IIRC I seem to remember an early 19th century internal combustion engine that used black powder as a fuel
 
You might also check into the "ladder gun" experiments of Nazi Germany and Saddam's Iraq. Some of these multi-chambered sequential-firing monsters used liquid propellant.

I don't want to experiment with man-portable liquid-propellant guns. I'm afraid that the errors would be spectacularly permanent.
 
"The problem with this is a set volume of gasoline contains much more energy than the same volume of gunpowder."

Really? Try using gasoline in a cartridge case.
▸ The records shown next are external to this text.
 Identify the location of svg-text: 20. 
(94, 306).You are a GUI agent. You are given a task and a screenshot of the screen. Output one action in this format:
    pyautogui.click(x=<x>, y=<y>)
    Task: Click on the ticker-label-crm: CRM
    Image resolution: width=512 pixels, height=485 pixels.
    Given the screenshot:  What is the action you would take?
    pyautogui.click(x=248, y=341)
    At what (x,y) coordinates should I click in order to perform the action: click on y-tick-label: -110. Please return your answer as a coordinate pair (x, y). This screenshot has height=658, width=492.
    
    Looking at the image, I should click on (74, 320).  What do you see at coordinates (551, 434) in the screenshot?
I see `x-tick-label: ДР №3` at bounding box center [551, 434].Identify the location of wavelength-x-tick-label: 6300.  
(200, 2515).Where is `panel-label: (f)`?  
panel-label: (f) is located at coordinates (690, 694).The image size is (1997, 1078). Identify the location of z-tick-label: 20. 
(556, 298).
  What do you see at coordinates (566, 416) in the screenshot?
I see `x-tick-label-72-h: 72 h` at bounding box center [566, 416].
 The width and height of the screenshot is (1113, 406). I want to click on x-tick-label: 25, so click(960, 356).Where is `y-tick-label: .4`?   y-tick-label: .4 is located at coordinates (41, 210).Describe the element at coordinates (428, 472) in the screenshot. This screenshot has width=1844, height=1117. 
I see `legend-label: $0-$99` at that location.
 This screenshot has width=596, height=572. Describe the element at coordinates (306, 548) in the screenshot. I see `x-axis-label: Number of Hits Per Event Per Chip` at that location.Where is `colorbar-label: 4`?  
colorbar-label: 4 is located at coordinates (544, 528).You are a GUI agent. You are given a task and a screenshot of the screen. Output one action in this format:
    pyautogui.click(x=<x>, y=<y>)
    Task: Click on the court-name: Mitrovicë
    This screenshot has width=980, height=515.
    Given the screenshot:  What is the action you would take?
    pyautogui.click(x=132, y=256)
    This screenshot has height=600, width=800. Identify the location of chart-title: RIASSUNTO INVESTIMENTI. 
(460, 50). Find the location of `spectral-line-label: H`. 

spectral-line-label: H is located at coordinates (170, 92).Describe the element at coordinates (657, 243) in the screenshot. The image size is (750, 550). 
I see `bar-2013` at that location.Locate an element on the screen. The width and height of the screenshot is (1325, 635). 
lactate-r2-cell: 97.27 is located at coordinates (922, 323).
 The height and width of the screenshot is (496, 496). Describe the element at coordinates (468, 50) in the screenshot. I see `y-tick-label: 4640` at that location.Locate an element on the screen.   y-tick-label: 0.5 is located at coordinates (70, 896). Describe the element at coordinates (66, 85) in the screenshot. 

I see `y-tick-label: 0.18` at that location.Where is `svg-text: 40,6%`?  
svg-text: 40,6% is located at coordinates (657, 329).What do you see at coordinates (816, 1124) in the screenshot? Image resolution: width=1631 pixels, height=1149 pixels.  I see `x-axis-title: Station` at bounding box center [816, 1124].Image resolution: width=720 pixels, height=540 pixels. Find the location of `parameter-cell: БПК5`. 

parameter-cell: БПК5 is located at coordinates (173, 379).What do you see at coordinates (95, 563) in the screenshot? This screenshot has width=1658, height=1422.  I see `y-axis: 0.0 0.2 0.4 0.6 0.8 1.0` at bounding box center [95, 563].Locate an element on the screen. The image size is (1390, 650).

The main reason gasoline seems so powerful is that it flows and vaporizes so an explosion is spectacular. But to do so, it needs oxygen where powder contains its own oxidizer.

Jim
 
14.7 is the (ideal) stochiometric ratio of air to fuel. Meaning 14.7 grams of air every gram of gasoline (ideally). This is the mixture not only for carburetors, but also for fuel injection, of anything else that mixes gasoline and air.

Just my two cents.
 
There was a German pellet rifle that used Benzine as a propellant - it worked and hit hard but was not very accurate - the point of impact and velocity changed as the barrel heated (the charges became less dense). I have always wanted to find one.
 
The Barrakuda, made by Weirauch, I think, and advertised in Stoegers Shooters Bible for several years.
It was a conventional spring-air pellet rifle with an auxiliary chamber mounted beside the cylinder. You bought little sealed phials of, I think ether rather than benzine, and when you wanted to soup it up, you broke one into the auxiliary chamber that metered vapor into the cylinder. Intentional "dieseling", but the gun was beefed up to take it.
 
I'm still hoping to see a viable man or vehicle portable rail-gun developed; I know they're pretty close to having one able to be mounted on a ship. IMHO, rail-guns will be the next revolutionary step in projectile weaponry.

actually, i had thought about using gun powder as fuel in automobiles. i thought it might be a good way to get extra horsepoer on demand.

krochus said:
The problem with this is a set volume of gasoline contains much more energy than the same volume of gunpowder.

IIRC I seem to remember an early 19th century internal combustion engine that used black powder as a fuel

Mythbusters busted that one. They tried a couple different engine designs, including a small 4-stroke (IIRC) lawnmower engine. Didn't work.
 
Have you checked out the Gyro Jet concept , solid rocket propelled bullets from a handgun, failed marketing attempt from the '60's?